● Brief
Copy each of the rows below word for word, keeping every line unchanged.

● Available data
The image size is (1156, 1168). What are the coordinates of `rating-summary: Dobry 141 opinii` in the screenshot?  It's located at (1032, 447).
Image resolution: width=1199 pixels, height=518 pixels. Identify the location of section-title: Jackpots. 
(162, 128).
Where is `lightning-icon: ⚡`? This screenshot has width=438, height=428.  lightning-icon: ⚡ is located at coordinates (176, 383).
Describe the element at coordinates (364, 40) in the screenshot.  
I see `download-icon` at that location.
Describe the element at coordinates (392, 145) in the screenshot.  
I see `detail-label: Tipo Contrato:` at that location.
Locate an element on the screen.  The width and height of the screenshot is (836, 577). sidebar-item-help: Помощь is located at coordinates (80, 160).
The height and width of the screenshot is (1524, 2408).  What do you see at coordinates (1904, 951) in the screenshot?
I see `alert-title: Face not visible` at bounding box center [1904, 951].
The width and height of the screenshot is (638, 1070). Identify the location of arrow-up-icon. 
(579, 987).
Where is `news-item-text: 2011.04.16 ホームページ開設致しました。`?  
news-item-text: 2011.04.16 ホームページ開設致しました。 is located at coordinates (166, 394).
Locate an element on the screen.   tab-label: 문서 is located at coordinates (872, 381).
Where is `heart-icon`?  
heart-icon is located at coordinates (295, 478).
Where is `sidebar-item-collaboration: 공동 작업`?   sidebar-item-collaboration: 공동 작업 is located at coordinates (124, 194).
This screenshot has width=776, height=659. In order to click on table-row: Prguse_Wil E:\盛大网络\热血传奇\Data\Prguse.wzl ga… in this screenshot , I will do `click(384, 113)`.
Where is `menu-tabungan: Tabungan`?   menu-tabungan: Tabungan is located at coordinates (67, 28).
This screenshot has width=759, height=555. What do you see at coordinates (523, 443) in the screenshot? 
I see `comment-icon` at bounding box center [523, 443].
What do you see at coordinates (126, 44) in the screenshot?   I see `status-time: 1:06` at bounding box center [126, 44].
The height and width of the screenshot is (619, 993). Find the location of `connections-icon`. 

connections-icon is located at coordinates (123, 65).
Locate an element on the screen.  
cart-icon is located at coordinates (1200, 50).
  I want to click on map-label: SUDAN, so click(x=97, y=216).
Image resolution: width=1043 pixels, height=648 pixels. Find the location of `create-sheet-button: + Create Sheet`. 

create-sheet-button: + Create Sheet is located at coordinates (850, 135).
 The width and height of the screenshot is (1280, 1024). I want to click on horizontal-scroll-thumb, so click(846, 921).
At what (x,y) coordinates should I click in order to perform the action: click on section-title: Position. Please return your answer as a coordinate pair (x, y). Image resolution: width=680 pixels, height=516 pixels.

● Result of this task
The image size is (1156, 1168). What are the coordinates of `rating-summary: Dobry 141 opinii` in the screenshot?  It's located at (1032, 447).
Image resolution: width=1199 pixels, height=518 pixels. Identify the location of section-title: Jackpots. 
(162, 128).
Where is `lightning-icon: ⚡`? This screenshot has width=438, height=428.  lightning-icon: ⚡ is located at coordinates (176, 383).
Describe the element at coordinates (364, 40) in the screenshot.  
I see `download-icon` at that location.
Describe the element at coordinates (392, 145) in the screenshot.  
I see `detail-label: Tipo Contrato:` at that location.
Locate an element on the screen.  The width and height of the screenshot is (836, 577). sidebar-item-help: Помощь is located at coordinates (80, 160).
The height and width of the screenshot is (1524, 2408).  What do you see at coordinates (1904, 951) in the screenshot?
I see `alert-title: Face not visible` at bounding box center [1904, 951].
The width and height of the screenshot is (638, 1070). Identify the location of arrow-up-icon. 
(579, 987).
Where is `news-item-text: 2011.04.16 ホームページ開設致しました。`?  
news-item-text: 2011.04.16 ホームページ開設致しました。 is located at coordinates (166, 394).
Locate an element on the screen.   tab-label: 문서 is located at coordinates (872, 381).
Where is `heart-icon`?  
heart-icon is located at coordinates (295, 478).
Where is `sidebar-item-collaboration: 공동 작업`?   sidebar-item-collaboration: 공동 작업 is located at coordinates (124, 194).
This screenshot has width=776, height=659. In order to click on table-row: Prguse_Wil E:\盛大网络\热血传奇\Data\Prguse.wzl ga… in this screenshot , I will do `click(384, 113)`.
Where is `menu-tabungan: Tabungan`?   menu-tabungan: Tabungan is located at coordinates (67, 28).
This screenshot has width=759, height=555. What do you see at coordinates (523, 443) in the screenshot? 
I see `comment-icon` at bounding box center [523, 443].
What do you see at coordinates (126, 44) in the screenshot?   I see `status-time: 1:06` at bounding box center [126, 44].
The height and width of the screenshot is (619, 993). Find the location of `connections-icon`. 

connections-icon is located at coordinates (123, 65).
Locate an element on the screen.  
cart-icon is located at coordinates (1200, 50).
  I want to click on map-label: SUDAN, so click(x=97, y=216).
Image resolution: width=1043 pixels, height=648 pixels. Find the location of `create-sheet-button: + Create Sheet`. 

create-sheet-button: + Create Sheet is located at coordinates (850, 135).
 The width and height of the screenshot is (1280, 1024). I want to click on horizontal-scroll-thumb, so click(846, 921).
At what (x,y) coordinates should I click in order to perform the action: click on section-title: Position. Please return your answer as a coordinate pair (x, y). Image resolution: width=680 pixels, height=516 pixels.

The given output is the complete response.